Frankly, I thought it was genius. For a game built with the barest ingredients of what makes a game a game – art, interaction, story and characters, – not to mention something that I’ve never seen in a game before but deserves special mention for really helping to immerse me into the world, which are the poems (each one was painstakingly created in a style that suits the character who is supposed to have written it), Doki Doki Literature Club managed to evoke the kind of strong emotional reaction in me that few other games have even come close to.

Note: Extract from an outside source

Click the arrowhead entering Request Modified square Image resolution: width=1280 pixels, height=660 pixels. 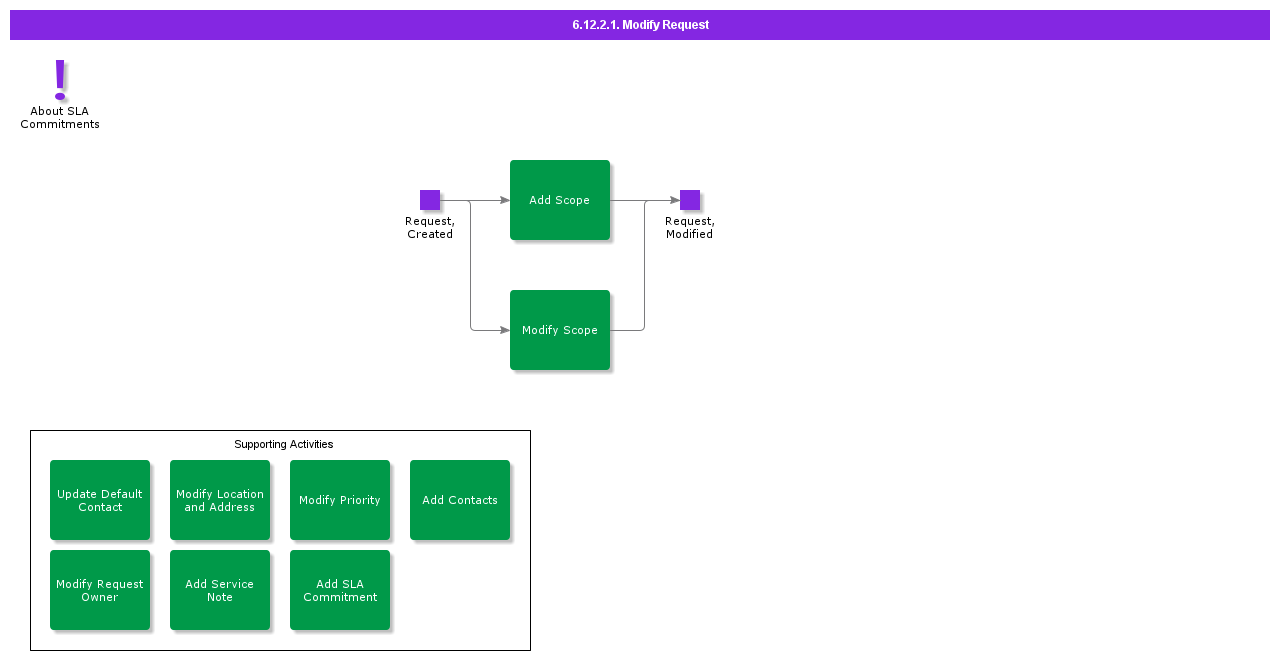click(675, 200)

I won’t forget the experience in a long time.
I wanna leave a quote from the writer himself, which I found whilst reading the ‘Ask me Anything’ interview he hosted on Reddit a few weeks after the game’s initial release. He sums up e xactly what I hope to oneday achieve when I eventually come up with an idea for a horror game of my own.
“I had a few motives for this game. I wanted to help demonstrate the capabilities of interactive fiction, providing some kind of experiences that only a video game could provide. I wanted to disturb people and make them think about life and uncomfortable things. And I just wanted to make a decent story with characters worth caring about.” Dan Salvato
You succeeded, Dan. Seriously good work, and thank you for the experience.